WHAT YOU WILL DO: Please repeat every one of the lines below character for character, changing nothing.

(Rows taken from a dataset)
++++++++++

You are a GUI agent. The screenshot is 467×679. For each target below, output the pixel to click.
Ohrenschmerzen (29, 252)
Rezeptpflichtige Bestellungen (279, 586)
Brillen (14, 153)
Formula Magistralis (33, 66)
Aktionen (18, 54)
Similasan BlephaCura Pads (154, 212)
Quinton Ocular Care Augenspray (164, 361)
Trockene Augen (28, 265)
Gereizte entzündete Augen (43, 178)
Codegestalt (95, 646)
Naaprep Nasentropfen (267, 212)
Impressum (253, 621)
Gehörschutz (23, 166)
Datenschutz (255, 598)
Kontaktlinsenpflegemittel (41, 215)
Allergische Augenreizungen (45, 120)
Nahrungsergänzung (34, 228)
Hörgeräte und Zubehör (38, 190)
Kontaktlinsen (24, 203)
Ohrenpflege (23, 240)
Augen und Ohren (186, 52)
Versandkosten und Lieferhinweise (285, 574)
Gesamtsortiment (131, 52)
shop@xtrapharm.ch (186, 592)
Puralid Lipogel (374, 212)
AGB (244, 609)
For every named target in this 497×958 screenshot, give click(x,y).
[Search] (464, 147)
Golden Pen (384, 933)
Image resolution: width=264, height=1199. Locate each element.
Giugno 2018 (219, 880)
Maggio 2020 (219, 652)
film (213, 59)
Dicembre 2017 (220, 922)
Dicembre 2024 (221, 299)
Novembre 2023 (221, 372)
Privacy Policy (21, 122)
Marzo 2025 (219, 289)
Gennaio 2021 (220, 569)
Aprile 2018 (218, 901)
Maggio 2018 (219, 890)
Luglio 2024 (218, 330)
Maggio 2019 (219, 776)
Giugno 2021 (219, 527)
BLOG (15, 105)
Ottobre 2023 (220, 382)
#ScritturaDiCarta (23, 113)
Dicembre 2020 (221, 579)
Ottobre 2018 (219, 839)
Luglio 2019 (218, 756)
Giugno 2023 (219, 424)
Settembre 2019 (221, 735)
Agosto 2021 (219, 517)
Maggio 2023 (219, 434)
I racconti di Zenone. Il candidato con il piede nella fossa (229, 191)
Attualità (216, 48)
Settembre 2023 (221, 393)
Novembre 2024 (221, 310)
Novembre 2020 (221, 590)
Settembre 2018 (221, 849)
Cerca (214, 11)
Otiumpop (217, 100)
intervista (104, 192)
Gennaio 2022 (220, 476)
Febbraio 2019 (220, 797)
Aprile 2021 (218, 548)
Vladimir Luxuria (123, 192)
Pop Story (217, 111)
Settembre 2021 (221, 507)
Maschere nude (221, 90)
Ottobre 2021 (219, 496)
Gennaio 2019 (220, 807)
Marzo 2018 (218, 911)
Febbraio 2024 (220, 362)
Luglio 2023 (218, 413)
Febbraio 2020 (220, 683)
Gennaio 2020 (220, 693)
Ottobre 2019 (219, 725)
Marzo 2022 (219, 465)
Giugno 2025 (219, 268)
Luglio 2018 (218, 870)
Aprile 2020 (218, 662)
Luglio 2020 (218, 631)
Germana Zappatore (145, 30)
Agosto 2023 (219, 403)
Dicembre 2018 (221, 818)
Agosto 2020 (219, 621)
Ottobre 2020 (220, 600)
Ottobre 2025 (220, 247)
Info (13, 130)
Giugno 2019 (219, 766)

++++++++++

SOLVED EXERCISE:
You are a GUI agent. The screenshot is 467×679. For each target below, output the pixel to click.
Ohrenschmerzen (29, 252)
Rezeptpflichtige Bestellungen (279, 586)
Brillen (14, 153)
Formula Magistralis (33, 66)
Aktionen (18, 54)
Similasan BlephaCura Pads (154, 212)
Quinton Ocular Care Augenspray (164, 361)
Trockene Augen (28, 265)
Gereizte entzündete Augen (43, 178)
Codegestalt (95, 646)
Naaprep Nasentropfen (267, 212)
Impressum (253, 621)
Gehörschutz (23, 166)
Datenschutz (255, 598)
Kontaktlinsenpflegemittel (41, 215)
Allergische Augenreizungen (45, 120)
Nahrungsergänzung (34, 228)
Hörgeräte und Zubehör (38, 190)
Kontaktlinsen (24, 203)
Ohrenpflege (23, 240)
Augen und Ohren (186, 52)
Versandkosten und Lieferhinweise (285, 574)
Gesamtsortiment (131, 52)
shop@xtrapharm.ch (186, 592)
Puralid Lipogel (374, 212)
AGB (244, 609)
For every named target in this 497×958 screenshot, give click(x,y).
[Search] (464, 147)
Golden Pen (384, 933)
Image resolution: width=264, height=1199. Locate each element.
Giugno 2018 (219, 880)
Maggio 2020 (219, 652)
film (213, 59)
Dicembre 2017 (220, 922)
Dicembre 2024 (221, 299)
Novembre 2023 (221, 372)
Privacy Policy (21, 122)
Marzo 2025 (219, 289)
Gennaio 2021 (220, 569)
Aprile 2018 (218, 901)
Maggio 2018 (219, 890)
Luglio 2024 (218, 330)
Maggio 2019 (219, 776)
Giugno 2021 (219, 527)
BLOG (15, 105)
Ottobre 2023 (220, 382)
#ScritturaDiCarta (23, 113)
Dicembre 2020 (221, 579)
Ottobre 2018 (219, 839)
Luglio 2019 (218, 756)
Giugno 2023 (219, 424)
Settembre 2019 (221, 735)
Agosto 2021 (219, 517)
Maggio 2023 (219, 434)
I racconti di Zenone. Il candidato con il piede nella fossa (229, 191)
Attualità (216, 48)
Settembre 2023 (221, 393)
Novembre 2024 (221, 310)
Novembre 2020 (221, 590)
Settembre 2018 (221, 849)
Cerca (214, 11)
Otiumpop (217, 100)
intervista (104, 192)
Gennaio 2022 (220, 476)
Febbraio 2019 (220, 797)
Aprile 2021 (218, 548)
Vladimir Luxuria (123, 192)
Pop Story (217, 111)
Settembre 2021 (221, 507)
Maschere nude (221, 90)
Ottobre 2021 (219, 496)
Gennaio 2019 (220, 807)
Marzo 2018 (218, 911)
Febbraio 2024 (220, 362)
Luglio 2023 (218, 413)
Febbraio 2020 (220, 683)
Gennaio 2020 (220, 693)
Ottobre 2019 (219, 725)
Marzo 2022 (219, 465)
Giugno 2025 (219, 268)
Luglio 2018 (218, 870)
Aprile 2020 (218, 662)
Luglio 2020 (218, 631)
Germana Zappatore (145, 30)
Agosto 2023 (219, 403)
Dicembre 2018 (221, 818)
Agosto 2020 (219, 621)
Ottobre 2020 (220, 600)
Ottobre 2025 (220, 247)
Info (13, 130)
Giugno 2019 (219, 766)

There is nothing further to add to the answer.